→ EXTRAIT DU DOCUMENT:
----------------

Cannes Jour 7. On approche de la fin du festival, la pluie a laissé place à un soleil de plomb, il devient de plus en plus difficile de faire la queue en plein cagnard. La fatigue s’installe clairement, aussi, et les films se voient dans un état d’hébétude pas forcément désagréable, mais qui rend notre rapport à eux plus distancé, et en même temps plus immédiat. Deux films vus aujourd’hui, et ça ira pour l’instant ; autant s’économiser pour demain, pour Paperboy notamment, film au casting improbable qui réunit entre autres Nicole Kidman, Matthew McConaughey et Zac Efron. Impossible d’accéder à la séance du Carax hier soir, rattrapé ce matin en lieu et place d’On the Road, qu’Alexis voit aujourd’hui à Paris et dont on parlera dans les prochains jours. Holy Motors donc, suivi d’In Another Country, le nouveau Hong Sang-Soo avec Isabelle Huppert. Les deux sont très beaux et autorisent un rapprochement, même s’ils n’ont rien à voir, tant ils témoignent l’un et l’autre d’un amour du cinéma immense, et envisagent ce dernier comme un infini champ des possibles des histoires qu’ils racontent.

----------------

→ DONNÉES D'ENTRÉE:
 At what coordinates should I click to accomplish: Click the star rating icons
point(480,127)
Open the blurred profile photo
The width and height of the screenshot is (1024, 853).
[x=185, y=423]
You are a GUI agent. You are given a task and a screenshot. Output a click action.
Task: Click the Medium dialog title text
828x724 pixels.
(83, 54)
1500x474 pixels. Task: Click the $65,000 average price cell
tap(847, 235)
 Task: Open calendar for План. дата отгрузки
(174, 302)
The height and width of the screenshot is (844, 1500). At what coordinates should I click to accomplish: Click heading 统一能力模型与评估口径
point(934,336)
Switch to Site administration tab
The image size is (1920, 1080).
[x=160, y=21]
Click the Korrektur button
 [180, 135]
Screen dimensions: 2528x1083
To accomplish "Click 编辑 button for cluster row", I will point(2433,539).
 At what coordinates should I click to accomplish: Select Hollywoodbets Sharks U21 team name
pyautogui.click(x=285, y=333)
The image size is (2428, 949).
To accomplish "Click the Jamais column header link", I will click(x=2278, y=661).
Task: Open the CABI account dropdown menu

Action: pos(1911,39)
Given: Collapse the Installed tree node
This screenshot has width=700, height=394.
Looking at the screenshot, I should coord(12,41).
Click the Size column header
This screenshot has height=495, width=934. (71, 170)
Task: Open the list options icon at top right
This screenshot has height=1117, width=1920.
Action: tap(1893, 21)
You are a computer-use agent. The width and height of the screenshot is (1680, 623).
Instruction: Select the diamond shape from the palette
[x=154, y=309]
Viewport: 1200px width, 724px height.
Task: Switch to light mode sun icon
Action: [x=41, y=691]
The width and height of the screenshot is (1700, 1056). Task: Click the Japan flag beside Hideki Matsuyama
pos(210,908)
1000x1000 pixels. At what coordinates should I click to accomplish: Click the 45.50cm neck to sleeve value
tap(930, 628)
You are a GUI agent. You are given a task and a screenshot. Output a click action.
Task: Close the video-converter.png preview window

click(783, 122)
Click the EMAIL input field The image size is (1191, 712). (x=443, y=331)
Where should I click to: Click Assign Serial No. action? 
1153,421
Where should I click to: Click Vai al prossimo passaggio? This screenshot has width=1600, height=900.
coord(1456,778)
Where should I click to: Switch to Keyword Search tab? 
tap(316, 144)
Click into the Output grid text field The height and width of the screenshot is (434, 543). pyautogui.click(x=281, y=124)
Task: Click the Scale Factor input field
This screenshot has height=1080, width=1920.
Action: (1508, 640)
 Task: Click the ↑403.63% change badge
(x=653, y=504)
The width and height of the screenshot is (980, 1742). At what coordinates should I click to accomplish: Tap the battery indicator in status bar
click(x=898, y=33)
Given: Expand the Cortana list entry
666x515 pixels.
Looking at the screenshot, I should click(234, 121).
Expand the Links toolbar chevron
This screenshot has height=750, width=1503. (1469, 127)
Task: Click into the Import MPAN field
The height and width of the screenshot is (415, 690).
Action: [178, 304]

----------------

→ CONSIGNES À SUIVRE:
1. D'après l'extrait consacré au festival de Cannes, quelle actrice joue dans le nouveau film de Hong Sang-Soo ?
2. Renommez « column header » en « column title » dans les entrées, depuis leur début jusqu'à la ligne contenant « pos(210,908) » incluse. Reproduisez uniquement ces lignes, sans autre modification.

→ RÉPONSES ATTENDUES:
1. Isabelle Huppert.

2.
 At what coordinates should I click to accomplish: Click the star rating icons
point(480,127)
Open the blurred profile photo
The width and height of the screenshot is (1024, 853).
[x=185, y=423]
You are a GUI agent. You are given a task and a screenshot. Output a click action.
Task: Click the Medium dialog title text
828x724 pixels.
(83, 54)
1500x474 pixels. Task: Click the $65,000 average price cell
tap(847, 235)
 Task: Open calendar for План. дата отгрузки
(174, 302)
The height and width of the screenshot is (844, 1500). At what coordinates should I click to accomplish: Click heading 统一能力模型与评估口径
point(934,336)
Switch to Site administration tab
The image size is (1920, 1080).
[x=160, y=21]
Click the Korrektur button
 [180, 135]
Screen dimensions: 2528x1083
To accomplish "Click 编辑 button for cluster row", I will point(2433,539).
 At what coordinates should I click to accomplish: Select Hollywoodbets Sharks U21 team name
pyautogui.click(x=285, y=333)
The image size is (2428, 949).
To accomplish "Click the Jamais column title link", I will click(x=2278, y=661).
Task: Open the CABI account dropdown menu

Action: pos(1911,39)
Given: Collapse the Installed tree node
This screenshot has width=700, height=394.
Looking at the screenshot, I should coord(12,41).
Click the Size column title
This screenshot has height=495, width=934. (71, 170)
Task: Open the list options icon at top right
This screenshot has height=1117, width=1920.
Action: tap(1893, 21)
You are a computer-use agent. The width and height of the screenshot is (1680, 623).
Instruction: Select the diamond shape from the palette
[x=154, y=309]
Viewport: 1200px width, 724px height.
Task: Switch to light mode sun icon
Action: [x=41, y=691]
The width and height of the screenshot is (1700, 1056). Task: Click the Japan flag beside Hideki Matsuyama
pos(210,908)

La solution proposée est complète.